ZHAO Yuting1, HAN Baoling1, LUO Qingsheng2   

  1. 1. School of Mechanical Engineering, Beijing Institute of Technology, Beijing 100081, China;
    2. School of Mechatronical Engineering, Beijing Institute of Technology, Beijing 100081, China
  • Received:2018-04-09 Revised:2018-05-18 Online:2018-09-10 Published:2018-09-06
  • Contact: 韩宝玲
  • Supported by:
    This work is partially supported by the National Ministerial Level Advanced Research Foundation (3020020221111).

摘要: 针对双足机器人在非平整地面行走时容易失去运动稳定性的问题,提出一种基于一种基于价值的深度强化学习算法DQN(Deep Q-Network)的步态控制方法。首先通过机器人步态规划得到针对平整地面环境的离线步态,然后将双足机器人视为一个智能体,建立机器人环境空间、状态空间、动作空间及奖惩机制,该过程与传统控制方法相比无需复杂的动力学建模过程,最后经过多回合训练使双足机器人学会在不平整地面进行姿态调整,保证行走稳定性。在V-Rep仿真环境中进行了算法验证,双足机器人在非平整地面行走过程中,通过DQN步态调整学习算法,姿态角度波动范围在3°以内,结果表明双足机器人行走稳定性得到明显改善,实现了机器人的姿态调整行为学习,证明了该方法的有效性。

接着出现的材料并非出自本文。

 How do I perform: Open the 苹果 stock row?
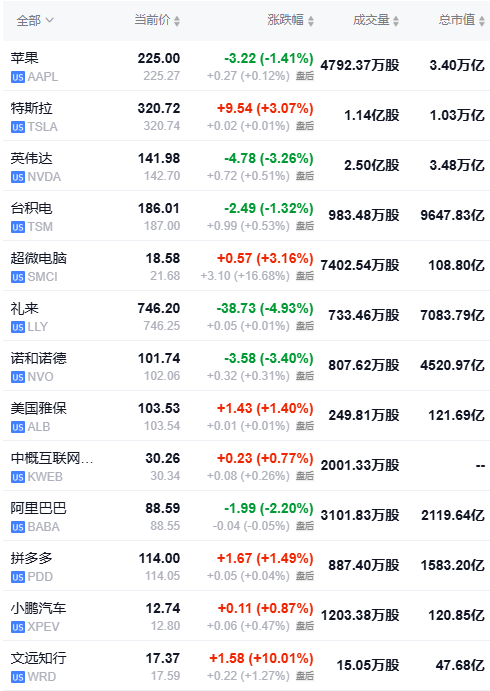(246, 66)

关键词: 双足机器人, 行走稳定性, 步态控制, 非平整地面, 强化学习

Abstract: Aiming at the problem that biped robots may easily lose their motion stability when walking on uneven ground, a value-based deep reinforcement learning algorithm called Deep Q-Network (DQN) gait control method was proposed, which is an intelligent learning method of posture adjustment. Firstly, an off-line gait for a flat ground environment was obtained through the gait planning of the robot. Secondly, instead of implementing a complex dynamic model compared to traditional control methods, a bipedal robot was regarded as an agent to establish robot environment space, state space, action space and Reward-Punishment (RP) mechanism. Finally, through multiple rounds of training, the biped robot learned to adjust its posture on the uneven ground and ensures the stability of walking. The performance and effectiveness of the proposed algorithm was validated in a V-Rep simulation environment. The results demonstrate that the biped robot's lateral tile angle is less than 3° after implementing the proposed method and the walking stability is improved obviously, which achieves the robot's posture adjustment behavior learning and proves the effectiveness of the method.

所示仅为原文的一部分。